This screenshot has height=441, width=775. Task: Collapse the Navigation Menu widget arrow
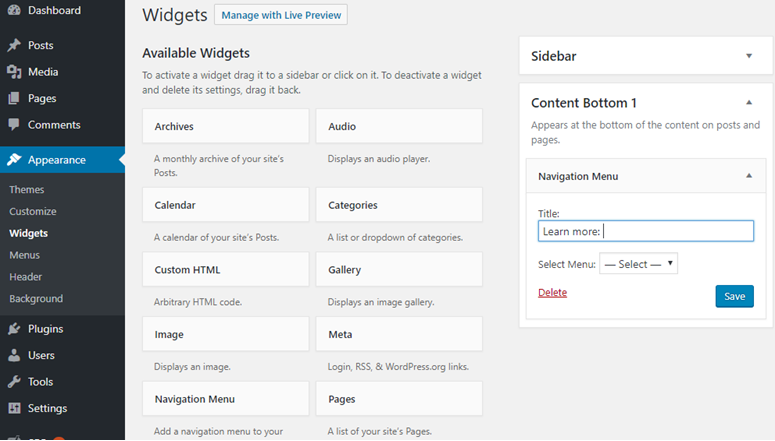749,176
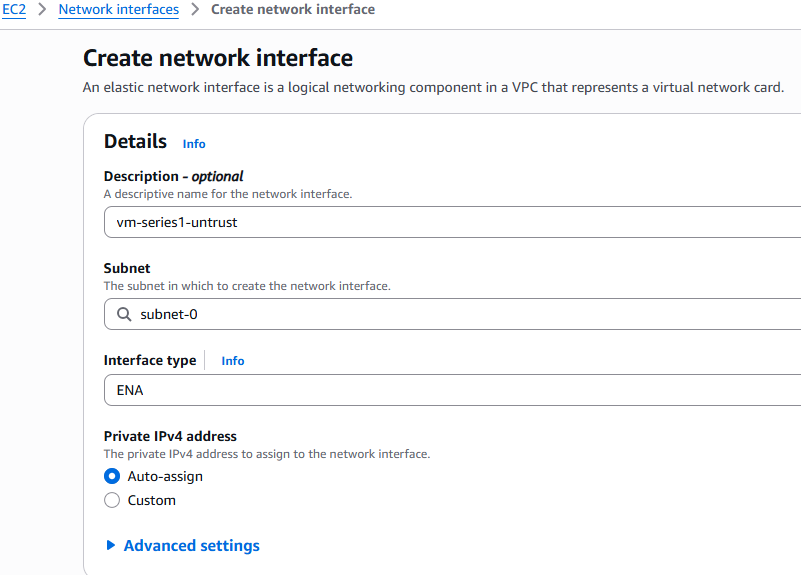Open the Interface type ENA dropdown
The image size is (801, 575).
(x=452, y=390)
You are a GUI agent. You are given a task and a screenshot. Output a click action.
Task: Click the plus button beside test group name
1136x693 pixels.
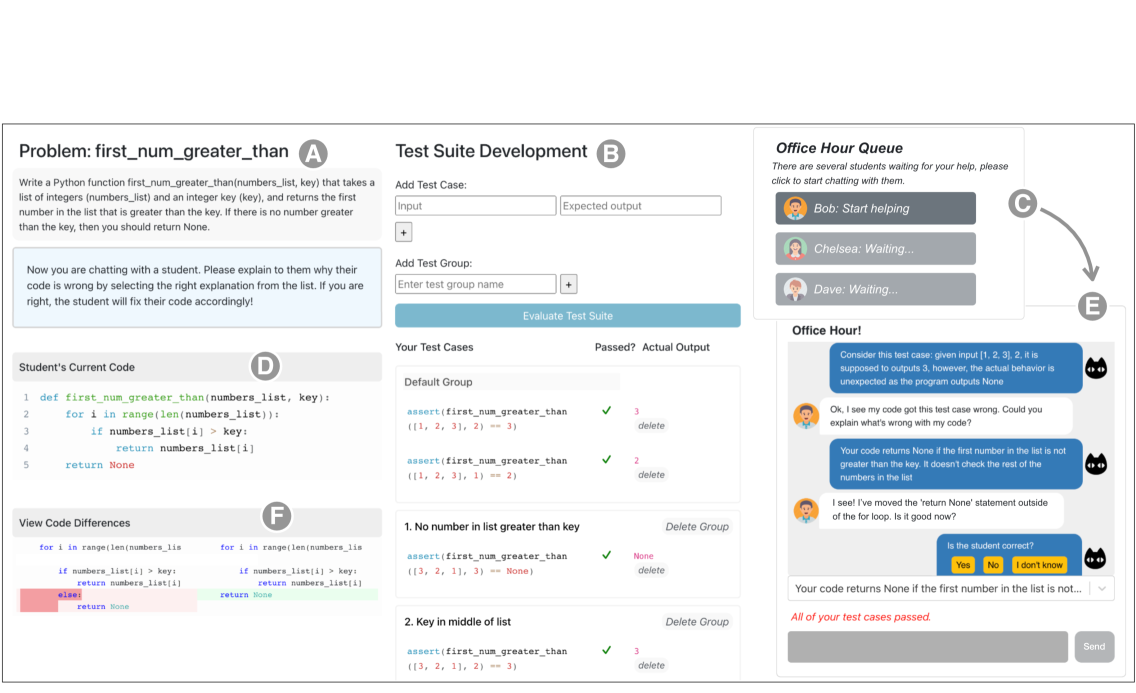click(568, 284)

### Your objective
Your copy should hold exactly and only the lines from the one containing "Task: Click the" through the end of the material, inclusive, repeated word for word and without pictures.

### Result of this exercise
Task: Click the plus button beside test group name
1136x693 pixels.
click(568, 284)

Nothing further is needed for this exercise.